--- LISTED RECORDS ---
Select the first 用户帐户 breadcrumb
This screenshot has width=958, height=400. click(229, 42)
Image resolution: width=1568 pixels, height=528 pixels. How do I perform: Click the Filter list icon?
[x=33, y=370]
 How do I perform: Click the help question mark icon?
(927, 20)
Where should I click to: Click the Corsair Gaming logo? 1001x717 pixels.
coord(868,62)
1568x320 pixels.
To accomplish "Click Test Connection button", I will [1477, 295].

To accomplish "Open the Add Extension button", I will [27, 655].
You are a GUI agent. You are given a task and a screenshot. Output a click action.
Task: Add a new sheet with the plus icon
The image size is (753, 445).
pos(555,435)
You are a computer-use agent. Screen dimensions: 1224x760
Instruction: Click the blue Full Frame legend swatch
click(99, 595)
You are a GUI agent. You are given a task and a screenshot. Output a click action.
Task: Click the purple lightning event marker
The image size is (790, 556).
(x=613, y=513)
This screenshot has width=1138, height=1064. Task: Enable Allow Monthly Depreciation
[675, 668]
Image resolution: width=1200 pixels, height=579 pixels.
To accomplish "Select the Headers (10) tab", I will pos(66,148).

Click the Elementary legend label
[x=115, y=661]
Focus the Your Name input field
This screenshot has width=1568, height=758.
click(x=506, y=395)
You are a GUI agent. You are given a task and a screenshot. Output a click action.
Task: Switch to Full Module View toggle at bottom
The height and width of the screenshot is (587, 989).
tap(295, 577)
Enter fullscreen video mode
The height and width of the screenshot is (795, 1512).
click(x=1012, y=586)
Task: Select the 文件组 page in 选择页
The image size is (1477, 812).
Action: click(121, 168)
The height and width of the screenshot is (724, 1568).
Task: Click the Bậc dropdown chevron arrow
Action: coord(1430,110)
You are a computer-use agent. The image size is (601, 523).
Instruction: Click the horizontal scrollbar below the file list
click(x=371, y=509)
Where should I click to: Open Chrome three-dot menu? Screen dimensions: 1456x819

--- REQUEST ---
Express all of the material above as a JSON list of strings, with one string for each line and blank lines omitted.

--- EXERCISE OUTPUT ---
[
  "Select the first 用户帐户 breadcrumb",
  "This screenshot has width=958, height=400. click(229, 42)",
  "Image resolution: width=1568 pixels, height=528 pixels. How do I perform: Click the Filter list icon?",
  "[x=33, y=370]",
  " How do I perform: Click the help question mark icon?",
  "(927, 20)",
  "Where should I click to: Click the Corsair Gaming logo? 1001x717 pixels.",
  "coord(868,62)",
  "1568x320 pixels.",
  "To accomplish \"Click Test Connection button\", I will [1477, 295].",
  "To accomplish \"Open the Add Extension button\", I will [27, 655].",
  "You are a GUI agent. You are given a task and a screenshot. Output a click action.",
  "Task: Add a new sheet with the plus icon",
  "The image size is (753, 445).",
  "pos(555,435)",
  "You are a computer-use agent. Screen dimensions: 1224x760",
  "Instruction: Click the blue Full Frame legend swatch",
  "click(99, 595)",
  "You are a GUI agent. You are given a task and a screenshot. Output a click action.",
  "Task: Click the purple lightning event marker",
  "The image size is (790, 556).",
  "(x=613, y=513)",
  "This screenshot has width=1138, height=1064. Task: Enable Allow Monthly Depreciation",
  "[675, 668]",
  "Image resolution: width=1200 pixels, height=579 pixels.",
  "To accomplish \"Select the Headers (10) tab\", I will pos(66,148).",
  "Click the Elementary legend label",
  "[x=115, y=661]",
  "Focus the Your Name input field",
  "This screenshot has width=1568, height=758.",
  "click(x=506, y=395)",
  "You are a GUI agent. You are given a task and a screenshot. Output a click action.",
  "Task: Switch to Full Module View toggle at bottom",
  "The height and width of the screenshot is (587, 989).",
  "tap(295, 577)",
  "Enter fullscreen video mode",
  "The height and width of the screenshot is (795, 1512).",
  "click(x=1012, y=586)",
  "Task: Select the 文件组 page in 选择页",
  "The image size is (1477, 812).",
  "Action: click(121, 168)",
  "The height and width of the screenshot is (724, 1568).",
  "Task: Click the Bậc dropdown chevron arrow",
  "Action: coord(1430,110)",
  "You are a computer-use agent. The image size is (601, 523).",
  "Instruction: Click the horizontal scrollbar below the file list",
  "click(x=371, y=509)",
  "Where should I click to: Open Chrome three-dot menu? Screen dimensions: 1456x819"
]